En plus il a laissé les Verts moribonds en 2007 reprendre la main sur l’écologie…Et si on ajoute à ça une gestion « hyperprésidentialiste et égotique » à la Sarkozy du Modem…On ne sait plus qui est FB et encore moins ce qu’est ou ce que veut le Modem.
Je ne vois aujourd’hui que le retour aux fondamentaux de cette indépendance en vue de 2012 avec un projet clair et surtout compréhensible autour de quelques points clés (Le livre orange est inaccessible intellectuellement au citoyen moyen). Lepage est à mon avis entré dans une impasse en allant vers EE (dominée par des Verts ancrés à gauche et la stratégie d’union avec le PS de DCB) et peut en revenir. Villepin affaiblit Sarkozy mais n’a aucune chance réelle dans un duel avec lui et ne lui fera pas le cadeau de le soutenir. Il n’est pas illégitime non plus de penser que le PS va être tiraillé par la recherche de son candidat présidentiel et sauvera au mieux son unité par un classicisme sans envergure qu’il aura du mal à dynamiser contre un Président sortant. Le NC n’existe pas. Quant à l’UMP elle est dans le doute sur son fondement même à savoir son unité.

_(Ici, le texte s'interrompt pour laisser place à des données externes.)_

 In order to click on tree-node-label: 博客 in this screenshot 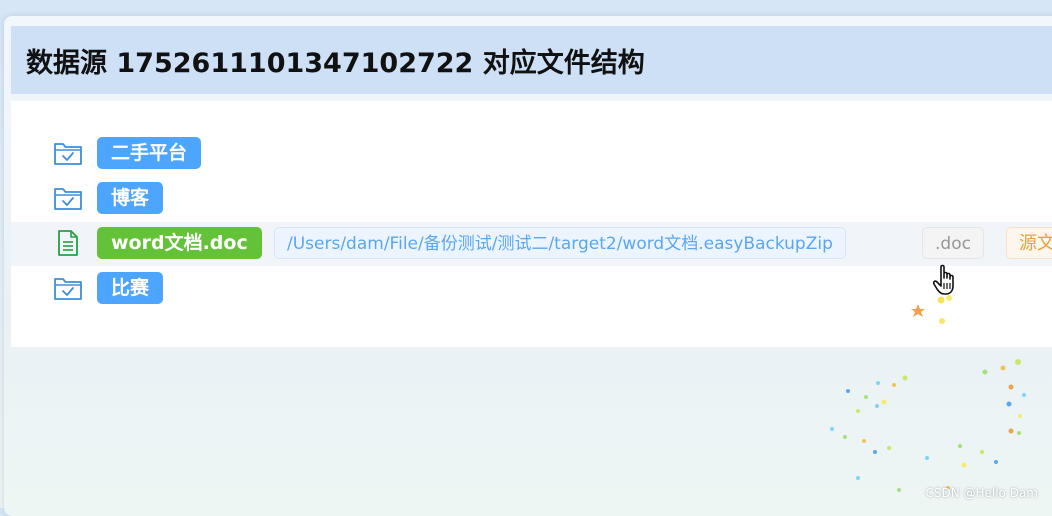, I will do `click(130, 198)`.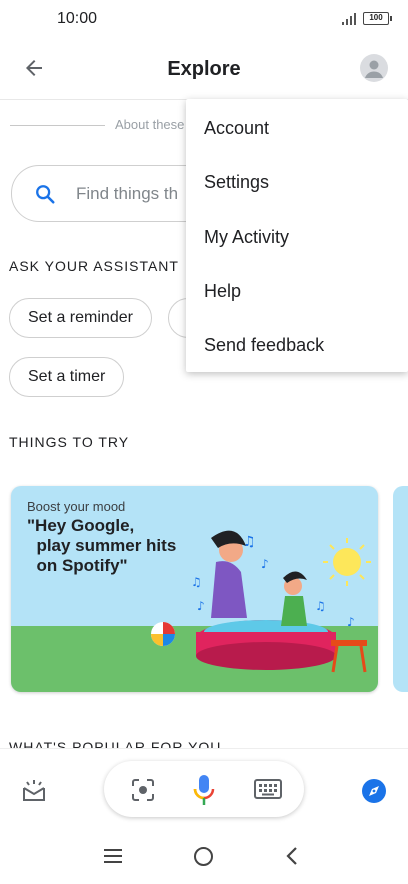 This screenshot has height=884, width=408. I want to click on signal-icon, so click(349, 19). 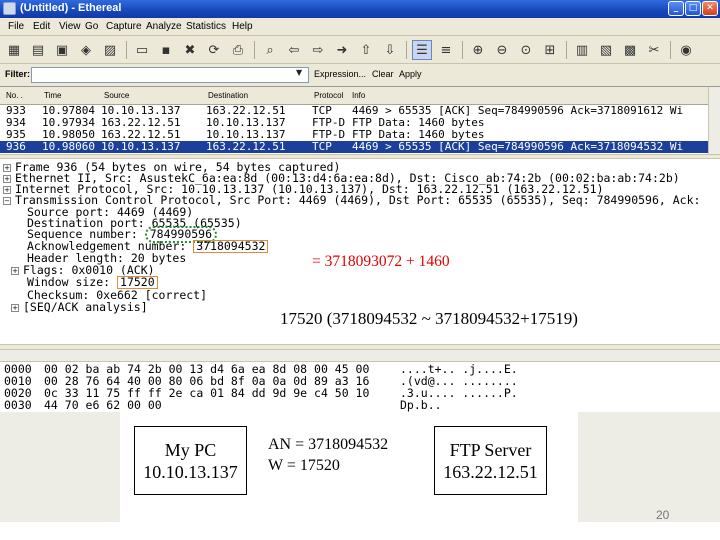 What do you see at coordinates (714, 121) in the screenshot?
I see `packet-list-scrollbar` at bounding box center [714, 121]. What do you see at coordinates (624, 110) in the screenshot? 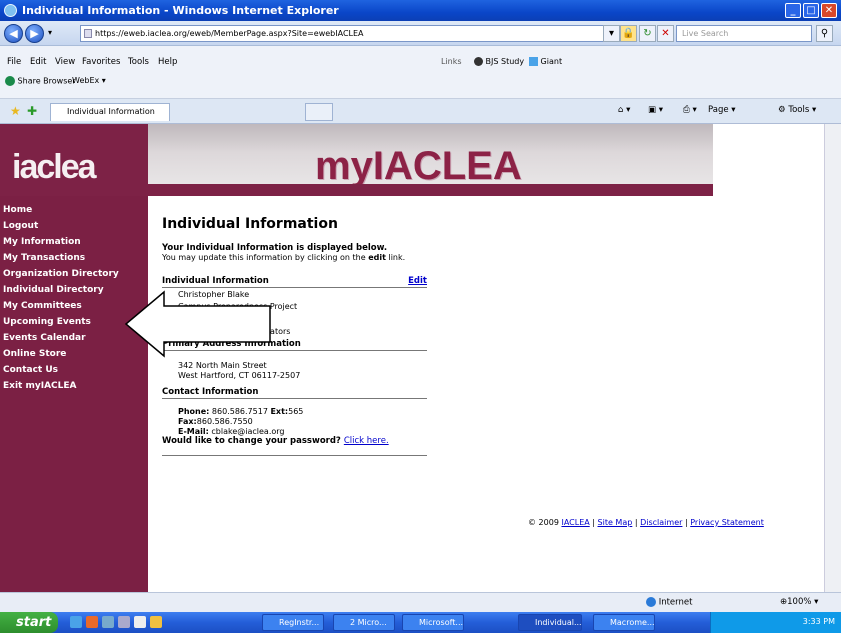
I see `home-icon: ⌂ ▾` at bounding box center [624, 110].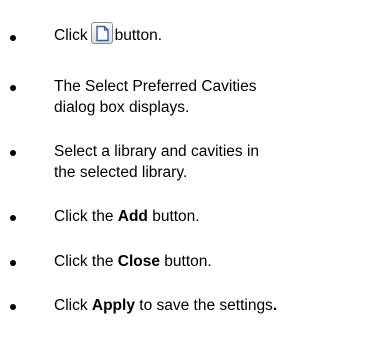 The image size is (365, 339). I want to click on step-text: Click button., so click(206, 34).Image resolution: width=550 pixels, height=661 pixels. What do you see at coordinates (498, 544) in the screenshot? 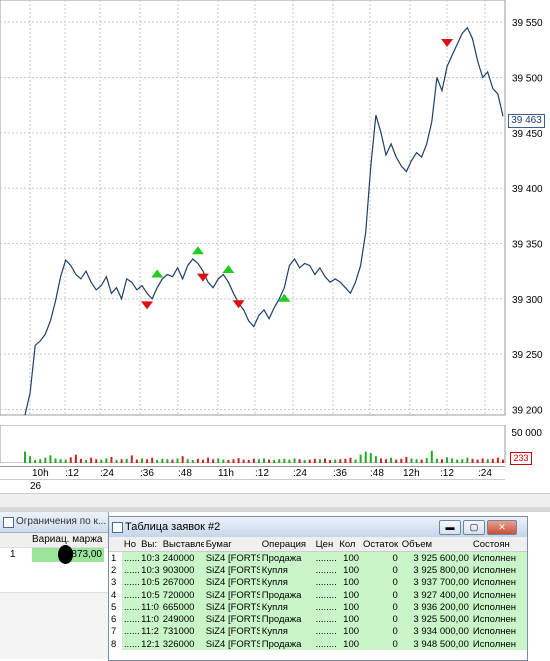
I see `column-header: Состоян` at bounding box center [498, 544].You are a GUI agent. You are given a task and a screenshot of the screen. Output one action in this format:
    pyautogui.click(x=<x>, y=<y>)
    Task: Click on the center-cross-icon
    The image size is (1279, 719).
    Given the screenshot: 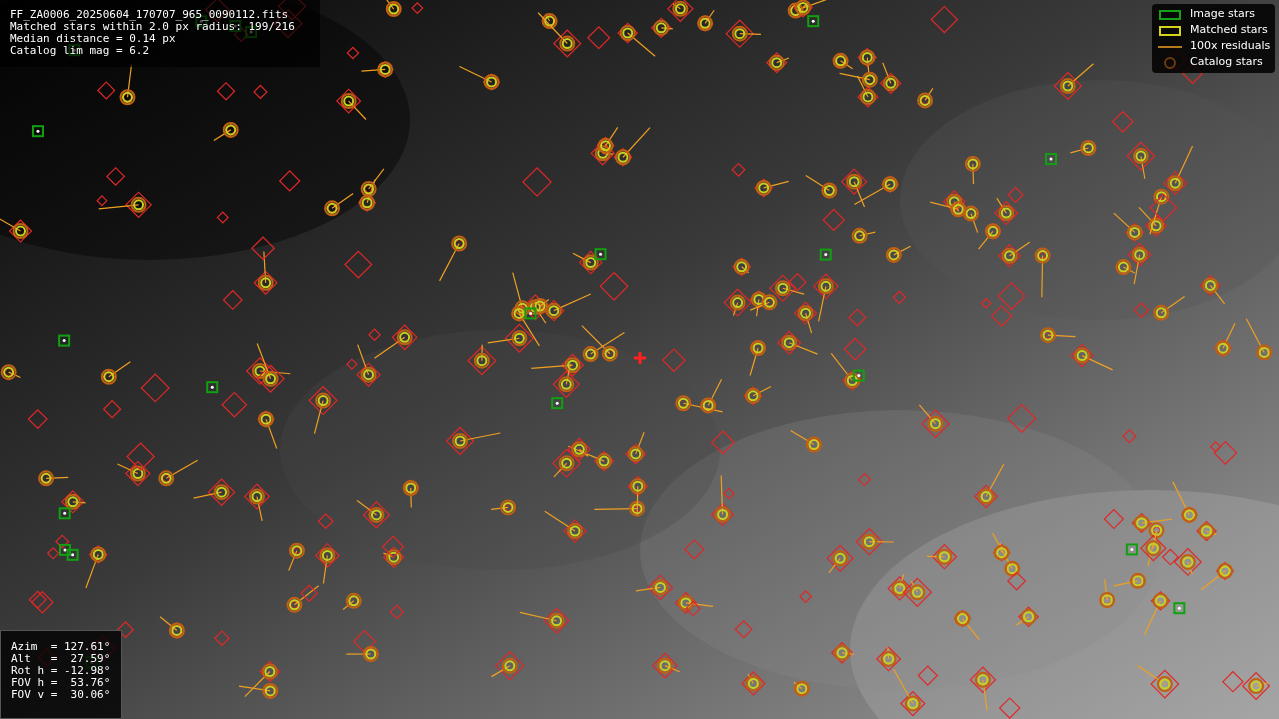 What is the action you would take?
    pyautogui.click(x=640, y=358)
    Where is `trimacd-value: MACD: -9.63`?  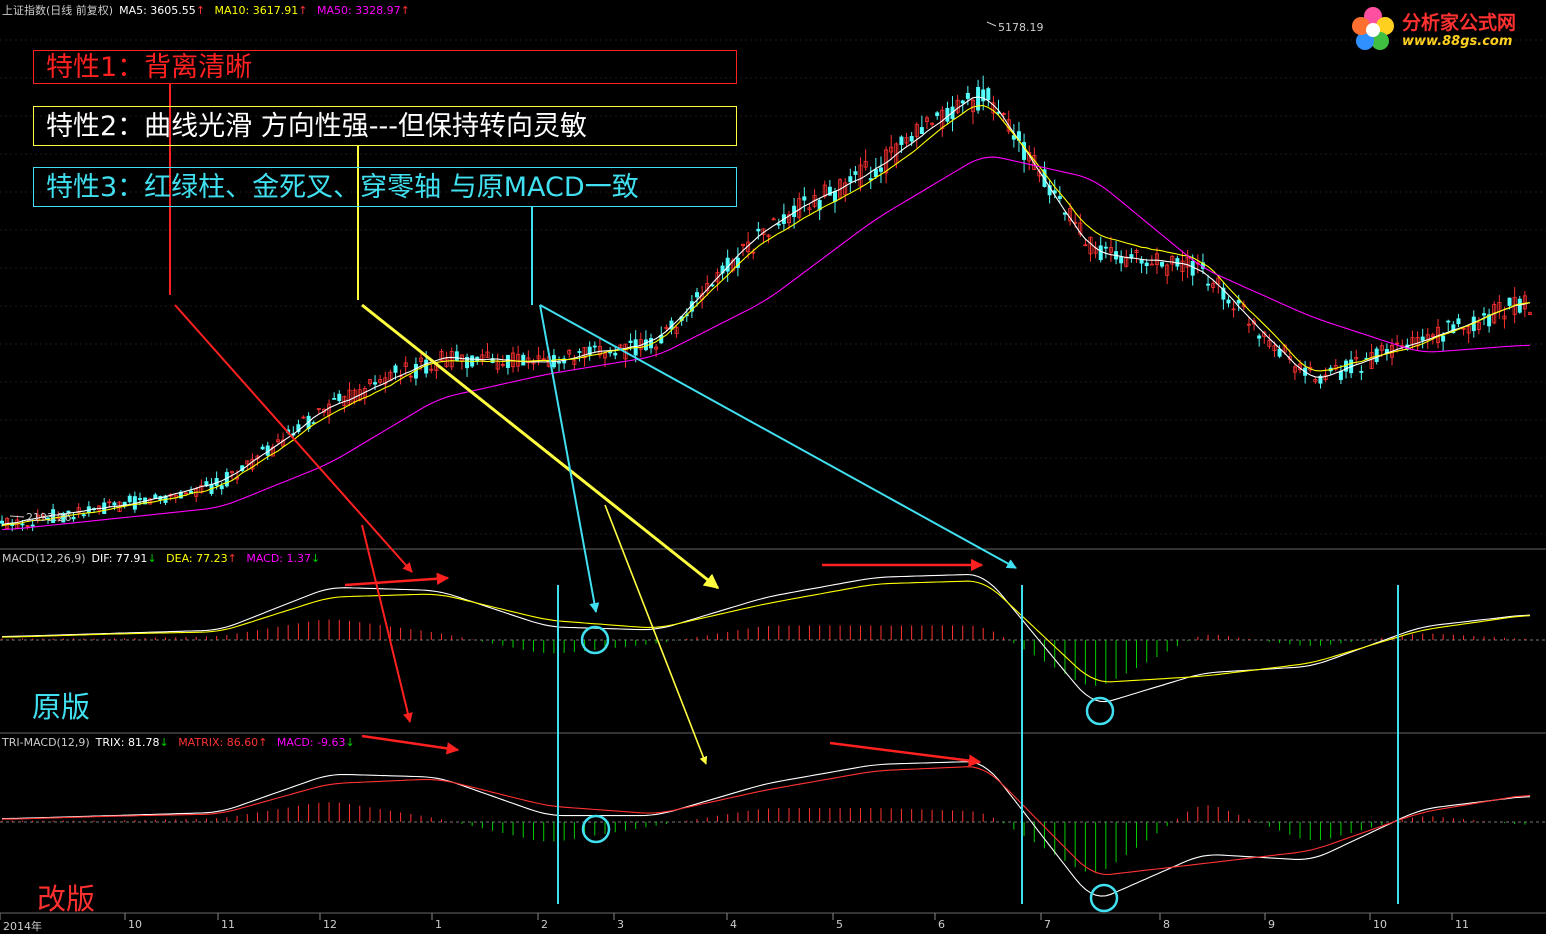 trimacd-value: MACD: -9.63 is located at coordinates (311, 742).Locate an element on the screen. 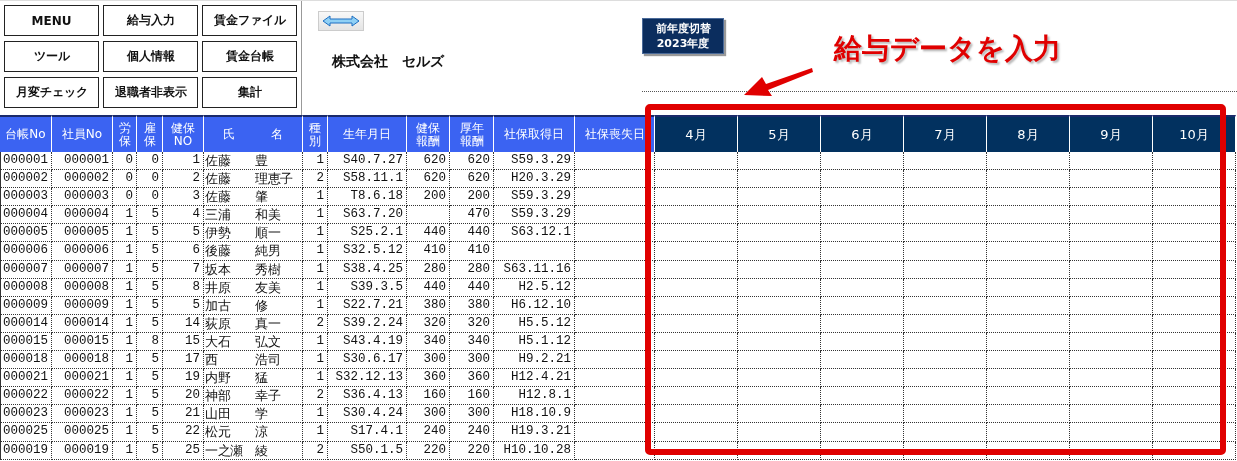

Tout n’est donc pas perdu … Dépasser le PS… ? Oui ! Mais en courant dans son couloir et pas derrière lui. FB est il prêt à se remettre en cause ? A-t-il encore les moyens organisationnels de son ambition ? Ne doit il pas prendre du recul et de la hauteur pour dépasser le simple appui de son parti et lui donner à lui aussi de l’espace en vue des législatives ? N’a-t-il pas été simplement mortellement blessé par le « tu es trop minable pour être Président » de DCB ? On ne tutoie pas un Président et un Président ne s’abaisse pas. C'est peut être à la prochaine confrontation avec Cohn-Bendit que tout se jouera sinon.
Écrit par : zapataz | 20 mars 2010
Le Glacier Belge vous soutient, vaut mieux se sentir indépendant entre ces deux blocs, un de Droite qui ne représente pas vraiment les Républicains Conservateurs et un de Gauche qui sera obligé de s'allier avec le Front De Gauche ce qui ne représentera pas vraiment les Sociaux-Démocrates. Par conséquent les Socialistes Modérés ou Centre Gauche ainsi que les déçus de cette Droite Bling Bling où les gens ne savent plus quoi voter, le Centre Droit ; je pense que Mr.Bayrou peut légitimement rassembler tout le Centre en son entier de Gauche à Droite en passant par les Ecologistes Indépendant. Mon désir serait de faire un partit allant de Jacques Delors à feu Raymond Barre.